*What this task involves*:
Without including any picture, return the complete set of records exactly.

*Source data*:
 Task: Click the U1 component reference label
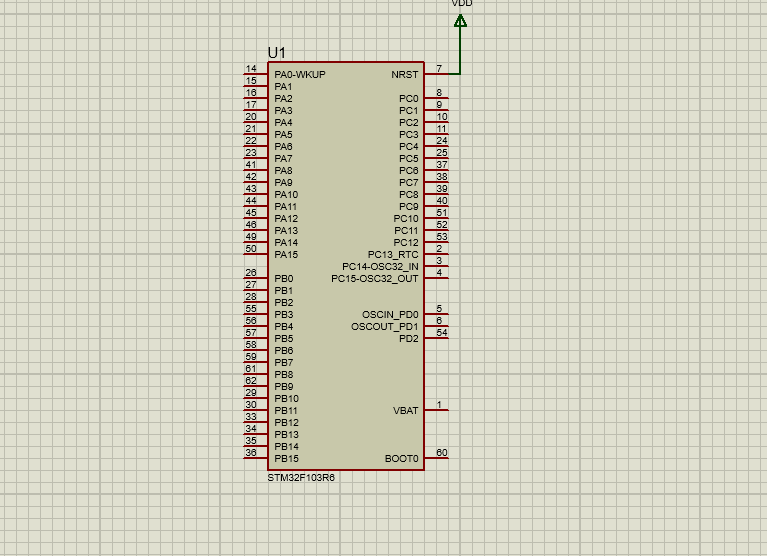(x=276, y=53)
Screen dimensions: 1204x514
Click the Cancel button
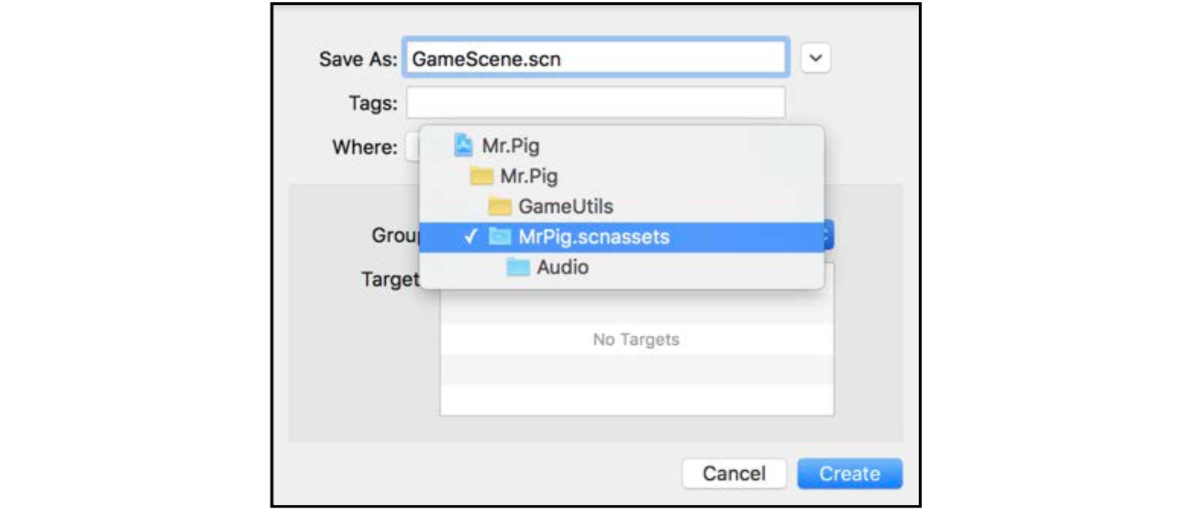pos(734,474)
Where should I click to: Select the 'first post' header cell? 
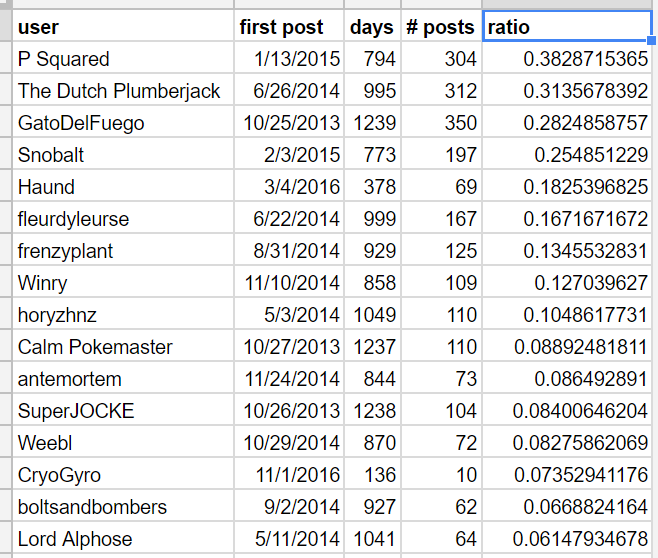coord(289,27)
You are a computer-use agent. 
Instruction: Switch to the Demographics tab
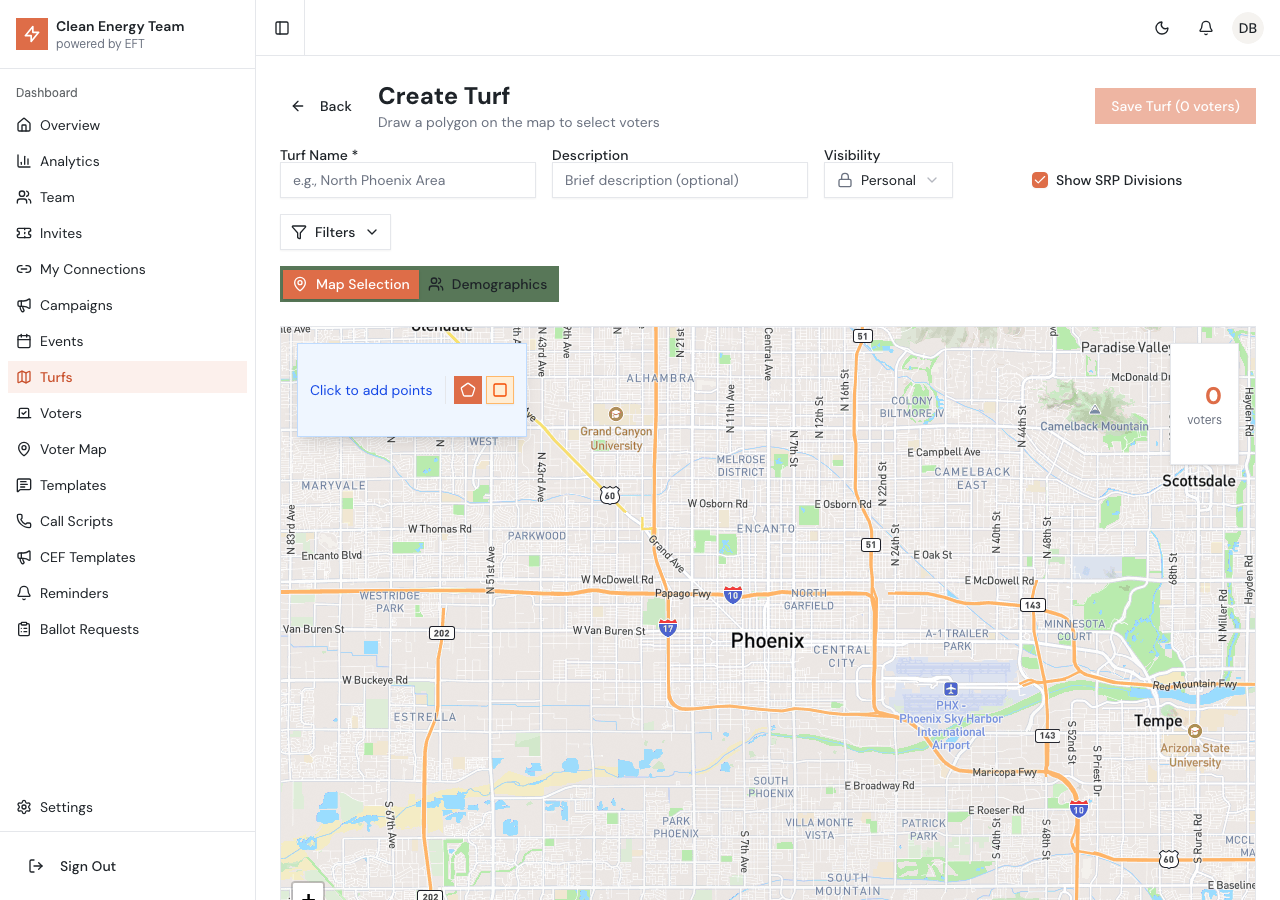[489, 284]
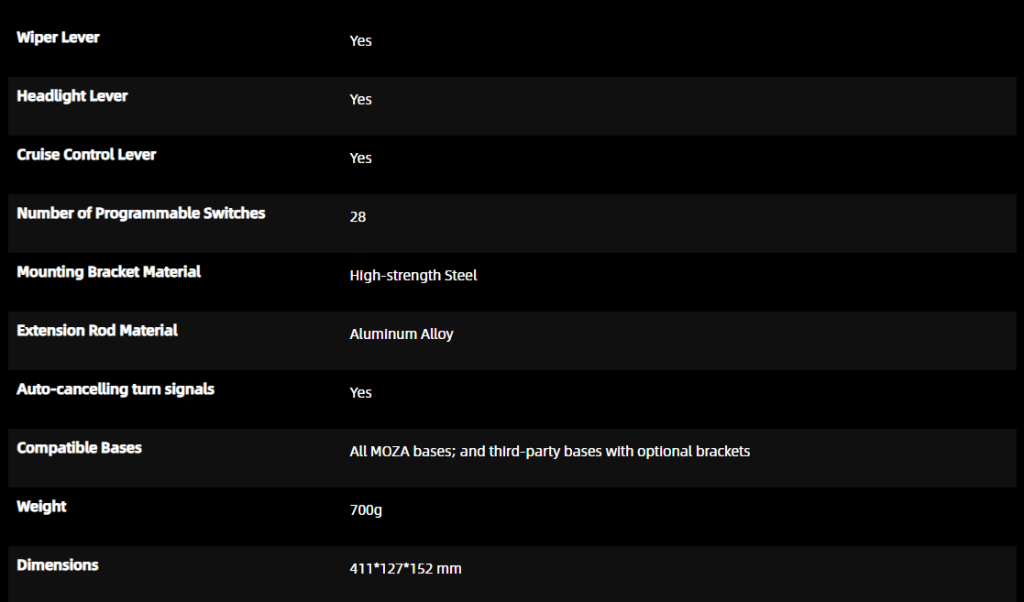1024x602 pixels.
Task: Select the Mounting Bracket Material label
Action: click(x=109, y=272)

*Output below*:
 Task: Click the U1 component reference label
(x=276, y=53)
Screen dimensions: 1204x514
Click the Cancel button
pos(734,474)
Where should I click to: Select the 'first post' header cell? 
coord(289,27)
You are a computer-use agent. 
Instruction: Switch to the Demographics tab
[489, 284]
1024x602 pixels.
Task: Select the Mounting Bracket Material label
Action: click(x=109, y=272)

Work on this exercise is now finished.